ADHD and Sociopathy
Why You Can’t Reason With A Sociopath- Or A Psychopath, For That Matter.

I always tell ADHD he takes everything away from me. He hates Christmas, therefore doesn’t celebrate it- I try to negotiate with him saying I don’t celebrate Jesus, just presents. He retaliates by saying he hates consumerism. I told him I was going to buy a convertible because I’d always wanted one, he tells me they’re death traps ( yet he salivates over the tiny Smart Cars and insists they’re safer). I tell him I want a maid, he says it’s impractical and they’ll just steal our shit ( though we can have one when we move overseas, because the houses have built in maid’s quarters. Upon asking if I could lock the maid in at night, he relented and said yes. ).

He did agree to satin sheets though.

So in lieu of this, I’ve been asking him for various pygmy animals, partially because I want SOMETHING exotic and miniature, partially for my own amusement. Thus far he has rejected my requests for a mini horse ( “Where are you going to keep it? It will just shit everywhere.” ), a miniature potbellied pig ( “No! Do you know how big those things get? Only if I can name it Bacon and eat it.” ) and this morning, a pygmy hippopotamus.

Admittedly, the hippopotamus was a stretch, but I saw one of my girlfriends post about one on Facebook and decided to give it a try.

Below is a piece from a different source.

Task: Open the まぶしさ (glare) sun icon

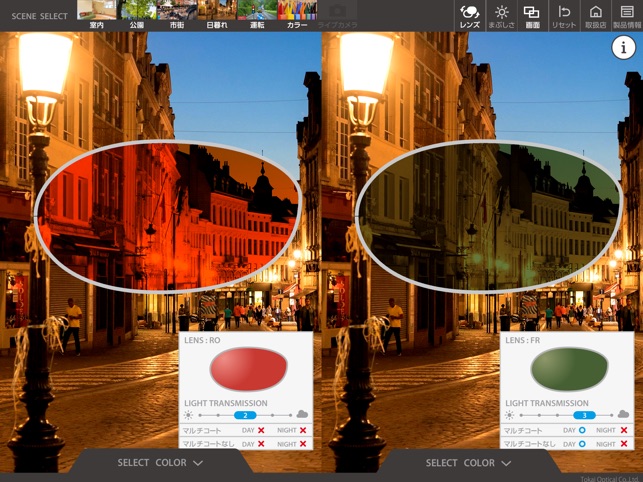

“Honey? Can we get a pygmy hippopotamus?”
“…A hippo? What the fuck do you want with a hippo?”
“They’re adorable. Don’t you think so?”
“No, they’re also mean as shit.”
“I’d raise it to be nice.”
“Yeah, because that works out with people who raise wolves really well.”
“They’re not even that big.”
“Not even that big? Like a half a ton instead?!”
“No! Like 400lbs. And they only stand 32 inches high.”
“Gross. I’ll tell you what. You can get a hippo if after you raise it, I can eat it.”

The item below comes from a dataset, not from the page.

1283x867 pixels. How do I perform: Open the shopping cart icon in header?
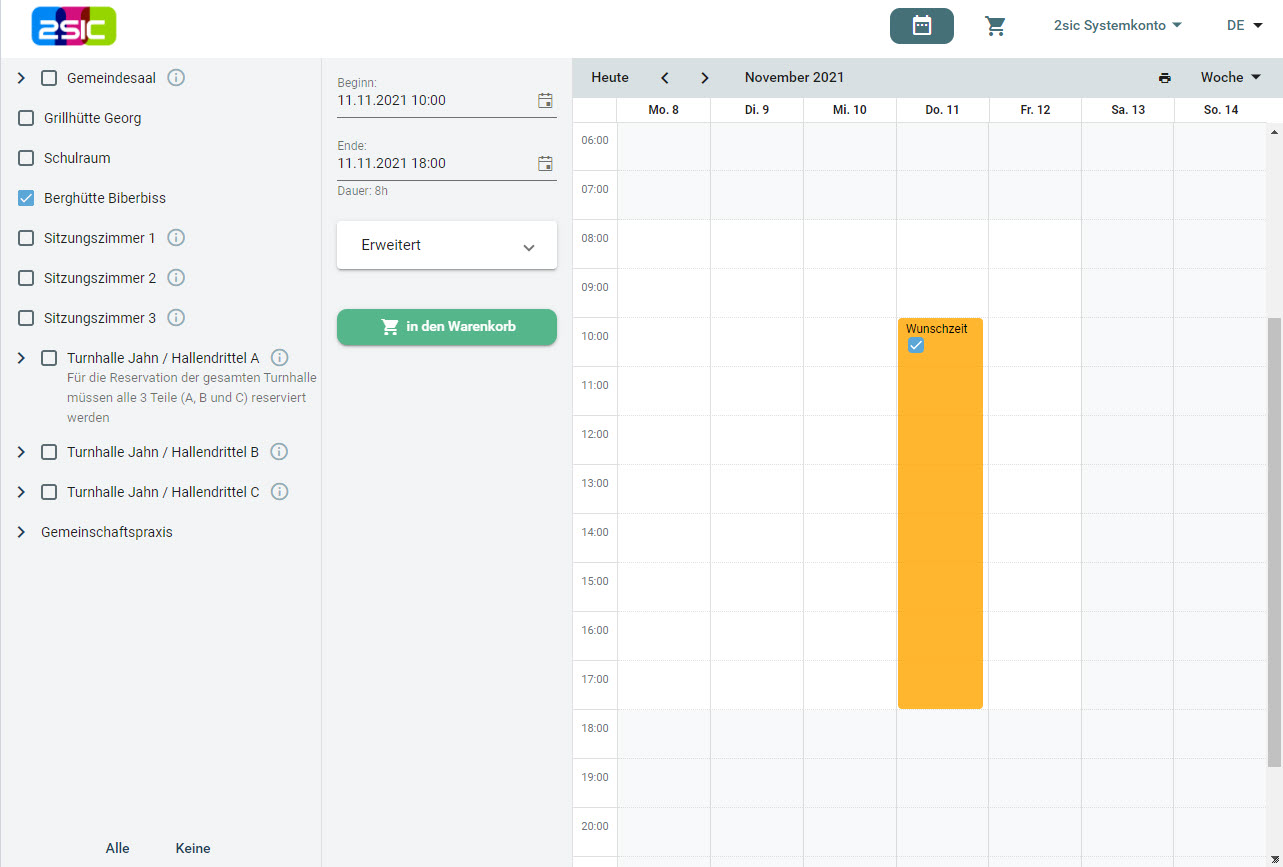pyautogui.click(x=995, y=26)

ADHD often says he will allow me to bring animals into our household if he can eat them. I’ve often been tempted to test this theory, but I’d be broken hearted if he went through with it.

My version of mental instability is different, but often lends a complement to his- I often think if we were the same version our marriage would end up a compacted real life version of The Most Dangerous Game, except implicitly more interesting due to us both having a working knowledge of subtle chemical compounds; though I will admit his repertoire surpasses mine.

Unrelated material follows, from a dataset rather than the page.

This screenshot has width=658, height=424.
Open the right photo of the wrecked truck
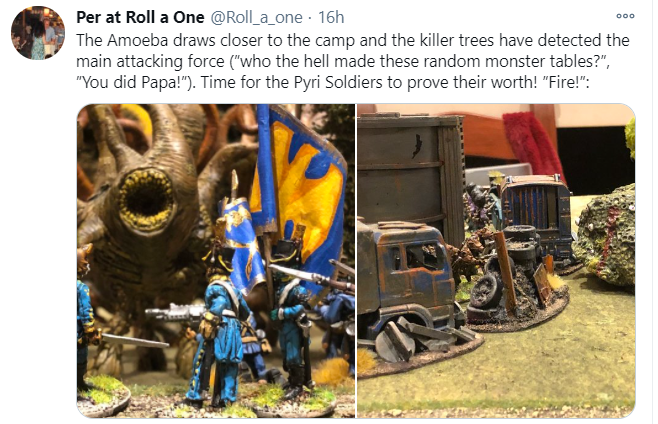[x=496, y=261]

This morning, after an hour long wakeful spell ( we have an extremely odd sleep schedule ), we were jolted by one of the neighbour’s car alarms. When we chose this apartment due to the location and the fact that it was new; the leasing agent assured us it would be perfect for our needs. Three months later, it appears that we are the only family on the block who isn’t either a) bogged down with 3 or more children under the age of six or b) on government assistance. Deduce from that what you will.

Either way, both ADHD and I have an insatiable hatred for car alarms. I’ve always been an easy target for irritance; everything grates on my nerves, I am particularly sensitive to sounds, and go from zero to takeoff tantrum in about thirty seconds. I’m the kind of person who throws things for intimidation ( doesn’t work in my marriage- tried it ), yells at the top of my lungs, swearing, cursing and insulting ( also doesn’t work ) and threatens to push people out of moving vehicles (wouldn’t dare try it). I would venture ADHD experiences a similar level of irritation, but his coping mechanisms are a touch different from mine.

“Oh my fucking god. Are you serious?” I asked, rolling my eyes over to meet his when the alarm continued to shriek.
“If that doesn’t stop soon, I am going to firebomb that fucking engine. I see thermite in my futurrrrrre!” He replies, dragging out the last phrase in a singsong voice and flashing a grin at me.
I laugh so hard tears spring to my eyes, til I look over and see he isn’t laughing.
“You don’t think that’s funny?”
He scoffs. “I’ll think it’s hilarious when I’m burning holes in that n*gga’s engine.”

I dissolve into laughter, and tell him I love him.